Ted Bradshaw

Remembering Ted Bradshaw

Remembering Ted Bradshaw
The idea for the UC Davis Center for Regional Change arose in a dialogue between the faculty in the Departments of Human & Community Development, and Landscape Architecture & Environmental Design, who were seeking a model of cross-departmental collaboration.  This vision was championed by the late Ted Bradshaw (1942-2006), Professor of Human & Community Development, as well as the chair of the Community Development Graduate Group.  Professor Bradshaw joined the UC Davis faculty in 2005, following 20 years of service at UC Berkeley, as an associate research sociologist with the Institute of Governmental Studies, as well as the Institute of Urban and Regional Development, and as a lecturer in the Department of City and Regional Planning. 

"Ted was always interested in the 'other California' -- the rural, less affluent communities and people who were left behind during the big boom in the 1990s," his colleague, Professor Al Sokolow of the UC Davis Department of Human Ecology, recounted in a 2006 UC Davis press release.  "He wrote influential studies that identified the circumstances and ways of narrowing the gap between rural California and the rest of the state." 

Based on his commitment to engaged scholarship and university innovation, Professor Bradshaw conceived the idea for a Center for the Study of Regional Change (later changed to the "Center for Regional Change").  He saw this as a way to break down disciplinary silos and to better bridge campus-community divides.  The faculty and administration of the College of Agricultural and Environmental Sciences (CAES) embraced the concept as a way to expand the college's base of excellence.  Such a center, they agreed, could help the college better address the social, economic, political, and environmental dimensions of sustainability, on community and regional scales.

In 2005, then College of Agricultural and Environmental Sciences Dean Neal Van Alfen appointed an ad-hoc committee of faculty and regional leaders to develop the framework for the center under Professor Bradshaw's leadership.  Professor Bradshaw completed this proposal several weeks before his untimely death in the summer of 2006, at age 63.  His sudden passing was widely mourned by the campus community, and by his colleagues, collaborators, friends, and family throughout California, and beyond.  Shortly afterward, Dr. Jonathan K. London, who had worked with Ted to plan the center, was appointed as the center's interim director.  Dr.
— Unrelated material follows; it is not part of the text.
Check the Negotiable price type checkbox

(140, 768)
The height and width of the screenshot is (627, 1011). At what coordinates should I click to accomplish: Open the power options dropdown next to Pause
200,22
London was subsequently hired as the center's director, in conjunction with an appointment as an assistant professor in the Department of Human and Community Development, starting in July 2008.

Since that time, the CRC has grown from a start-up with a staff of two, funded solely by core funds from the CAES, to an organization of over 20 people with a $1.3 million annual budget from a wide variety of public and private sources.  The CRC's staff and faculty affiliates now include experts in socio-spatial analysis methods, participatory action research, youth engagement, communications, policy analysis, and, finally, community outreach and engagement.  The center has developed active partnerships with hundreds of policy, advocacy, business, and philanthropic organizations, working on over 40 projects that have benefited communities throughout California, and in other regions of the country and world.

A commemorative plaque of Ted Bradshaw hangs in the CRC's Community and Regional Mapping Laboratory located in Hunt Hall, which is also the home of the Ted Bradshaw Library, which began thanks to a generous donation of works from Professor Bradshaw's personal book collection, made by Ted's widow, Betty Lou Bradshaw.